Superados esses pontos, significativos, mas administráveis, o Brasil poderá consolidar um IVA-Dual mais neutro, rastreável e menos litigioso, em linha com o que o IFRS 18 busca ao reestruturar a DRE.

7. Impactos profissionais da convergência IFRS 18 + IBS/CBS

A entrada simultânea das duas reformas altera de maneira relevante a atuação de advogados, magistrados, contadores e da administração tributária.

Para os advogados tributaristas, o contencioso tende a migrar das discussões conceituais ("o que é receita?", "o que é insumo?") para a análise técnica da classificação contábil. Teses sobre base de cálculo ou créditos de IBS/CBS dependerão da demonstração de que a operação foi corretamente alocada nos subtotais do IFRS 18. Dominar critérios de reconhecimento e notas explicativas torna-se essencial.

Magistrados e peritos também enfrentarão uma mudança estrutural: conceitos tradicionais do contencioso de PIS/Cofins tornam-se insuficientes. A decisão sobre créditos e bases de cálculo exigirá leitura precisa da DRE-IFRS 18, reforçando o diálogo técnico entre juiz e perito.

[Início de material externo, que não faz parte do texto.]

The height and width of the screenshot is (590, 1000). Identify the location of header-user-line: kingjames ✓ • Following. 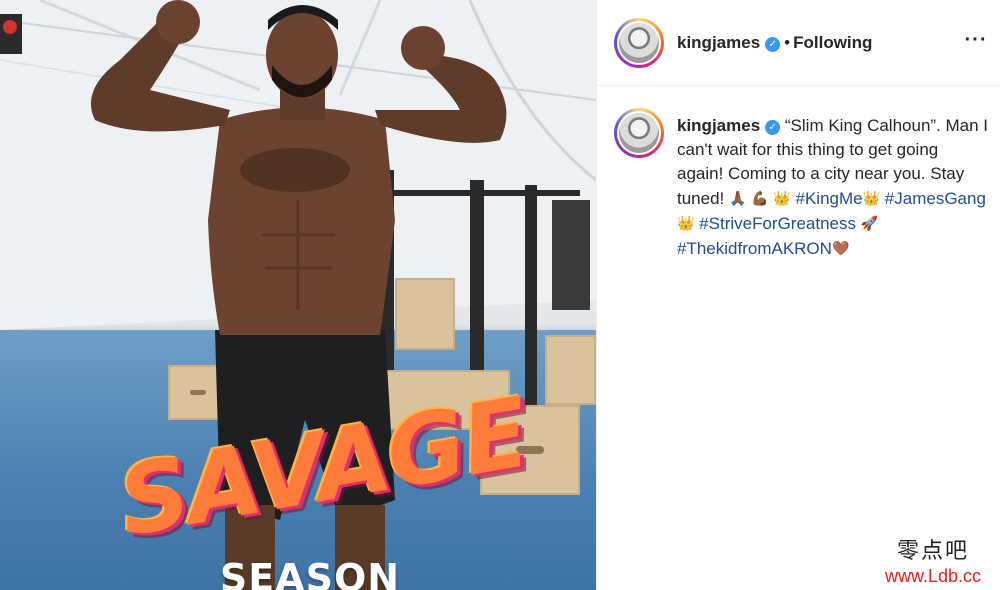
(774, 43).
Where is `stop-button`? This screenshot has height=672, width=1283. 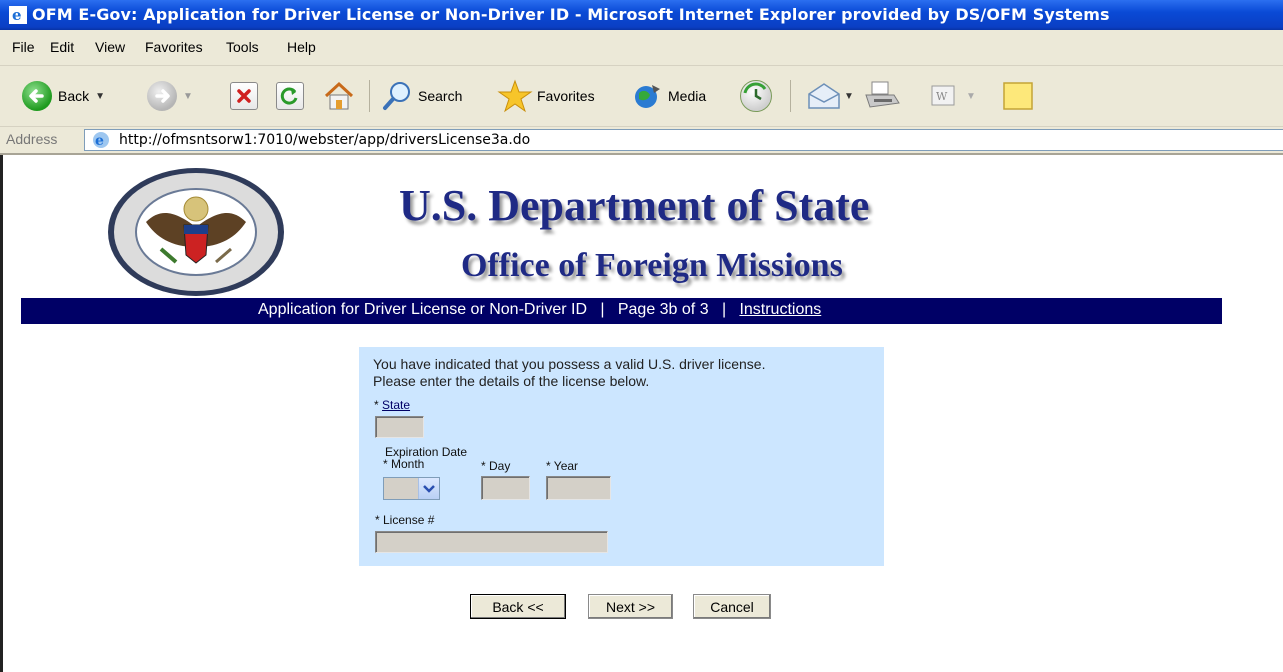
stop-button is located at coordinates (244, 96).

Contadores e auditores deixam de ter um papel apenas operacional e passam a estruturar a base do compliance tributário. Classificações como despesa financeira versus desconto comercial afetarão diretamente o crédito de IBS/CBS, recolocando o profissional contábil no centro da governança tributária.

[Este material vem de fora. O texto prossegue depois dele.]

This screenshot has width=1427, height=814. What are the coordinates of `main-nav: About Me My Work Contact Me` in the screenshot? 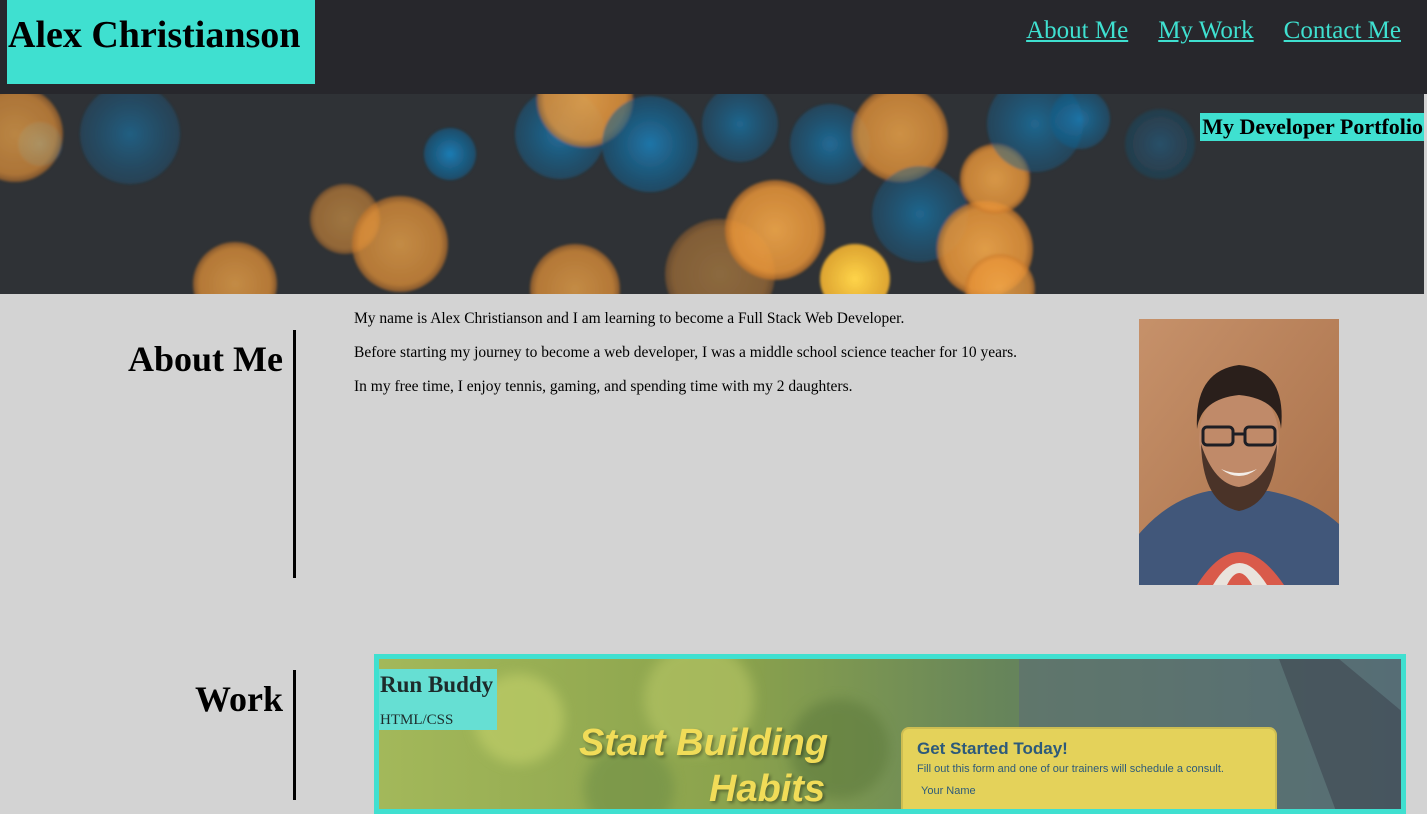 It's located at (1214, 31).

Para o Fisco, a combinação entre DRE padronizada, split payment e cruzamento automático de informações permitirá fiscalizações mais preditivas, identificação rápida de desvios e redução do contencioso declaratório. A atuação passa a focar não no erro formal, mas na coerência econômica das operações.

Em termos profissionais, a convergência IFRS 18 + IBS/CBS inaugura um novo sistema no qual advogados e magistrados precisarão ampliar sua leitura contábil, contadores tendem a ocupar um papel mais central na governança tributária, e o Fisco passa a ancorar sua atuação em evidências estruturadas.

8. Conclusão

A partir de 2027, o Brasil passa a viver uma convergência rara: IFRS 18 e IVA-Dual entram em vigor quase simultaneamente e avançam na mesma direção, ainda que tenham origens distintas. O novo padrão contábil reorganiza a DRE com maior granularidade, subtotais padronizados e classificação por natureza, enquanto o IBS/CBS adota o crédito financeiro condicionado ao pagamento, aproximando o país das práticas internacionais de IVA/GST.

Essa integração tem potencial para reduzir disputas históricas - como "o que é insumo" ou "o que compõe a base de cálculo" - e deslocar o debate para critérios objetivos de reconhecimento e apresentação. Modelos internacionais mostram que regimes baseados em evento financeiro, combinados com contabilidade estruturada e digitalização, favorecem compliance e diminuem o VAT gap, tendência que tende a se repetir aqui.

O sucesso, porém, dependerá da execução: adesão ao split payment, transição realista para pequenas empresas, maturidade das plataformas tecnológicas, regulamentação clara e capacitação contínua de profissionais e magistrados. Superados esses desafios, o país poderá consolidar um sistema de tributação do consumo mais neutro, rastreável e previsível.

A transparência contábil deixa de ser apenas um ideal regulatório e passa a ocupar o centro do compliance tributário. Empresas e profissionais que se prepararem desde já estarão melhor posicionados para atuar em um ambiente mais simples, seguro e alinhado às melhores práticas globais.